Loop Engineering: The AI skill every builder needs in 2026
This community-authored article introduces 'Loop Engineering,' arguing that the most effective AI builders are shifting from one-shot prompting to designing automated feedback loops for AI agents. Rather than crafting a perfect prompt, engineers should build systems that discover, plan, execute, verify, and iterate until a verified outcome is reached. It covers six building blocks (automations, worktrees, skills, plugins/connectors, subagents, memory), two loop scales (single-agent vs. fleet), and two types (open vs. closed), while frankly addressing the critical hidden cost of tokens. A practical primer for engineering teams turning AI agents from experiments into production workflows.

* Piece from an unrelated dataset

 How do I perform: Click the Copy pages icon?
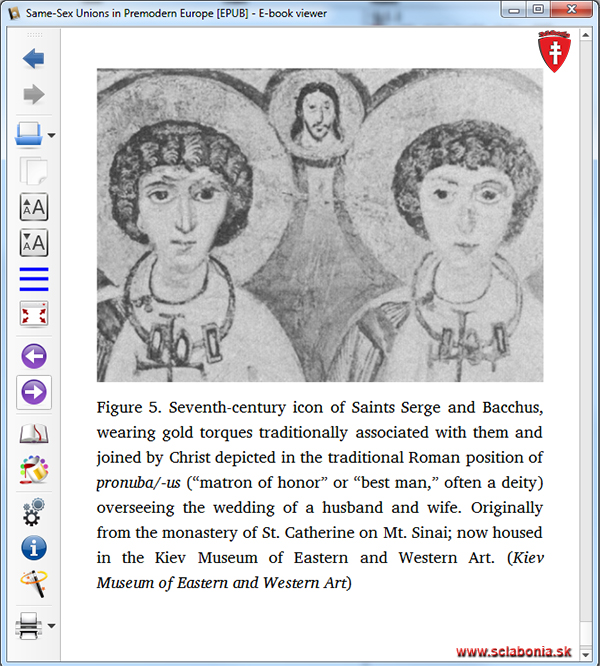(34, 171)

Most people are still prompting agents manually.
They type one task.
Wait for one answer.
Review it themselves.
Fix the mistakes themselves.
Then prompt again.
That means the human is still the loop.
The next step is different.
You do not just prompt the agent.
You design the loop that prompts the agent, checks the result, decides the next move, and keeps running until the work passes.
That is loop engineering.
"You should not be prompting coding agents anymore. You should be designing loops that prompt your agents."

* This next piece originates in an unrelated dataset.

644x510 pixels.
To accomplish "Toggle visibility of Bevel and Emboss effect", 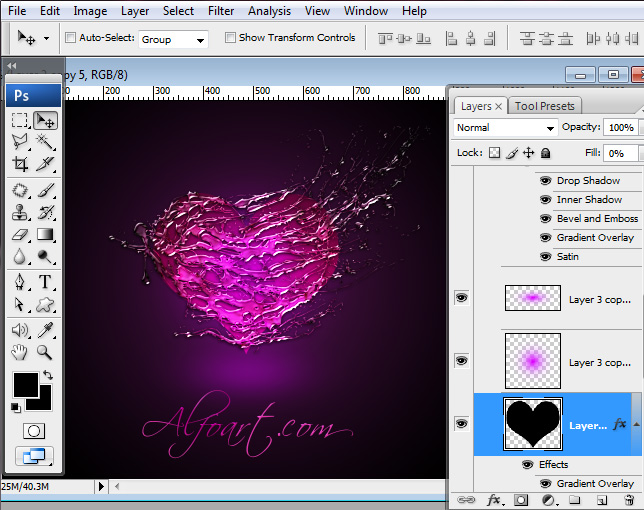I will (x=545, y=219).
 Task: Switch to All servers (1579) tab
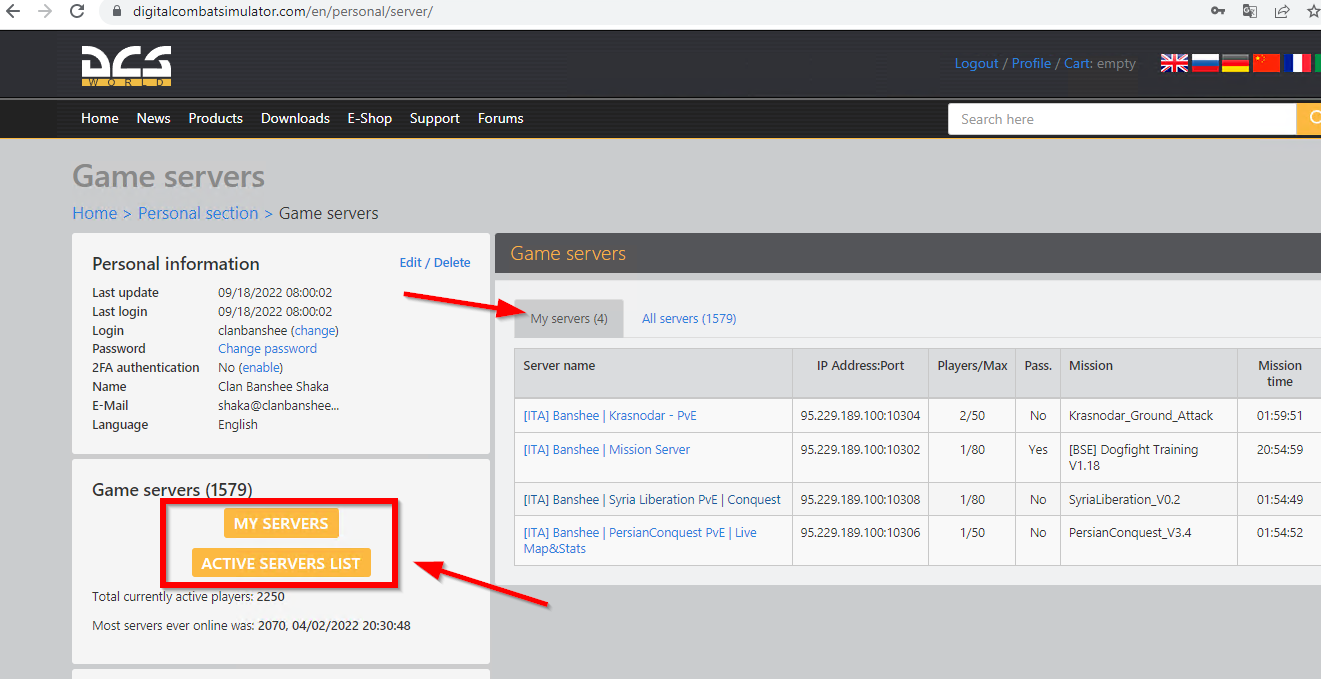689,318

Then Boris Cherny, head of Claude Code at Anthropic, said the same thing differently:
"I do not prompt Claude anymore. I have loops running that prompt Claude and figure out what to do. My job is to write loops."
大多数人仍然在手动提示智能体。
他们输入一个任务。
等待一个回答。
自己检查。
自己修正错误。
然后再次提示。
这意味着人仍然是循环中的一环。
下一步则不同。
你不仅仅是提示智能体。
你设计了一个循环:这个循环会提示智能体、检查结果、决定下一步行动,并持续运行直到工作达标。
这就是「循环工程」。
“你不应该再手动提示编码智能体了。你应该设计循环,让循环去提示你的智能体。”
随后,Anthropic 公司 Claude Code 的负责人 Boris Cherny 用不同的话表达了同样的观点:
“我不再手动提示 Claude 了。我有循环在运行,它们提示 Claude 并决定该做什么。我的工作就是编写这些循环。”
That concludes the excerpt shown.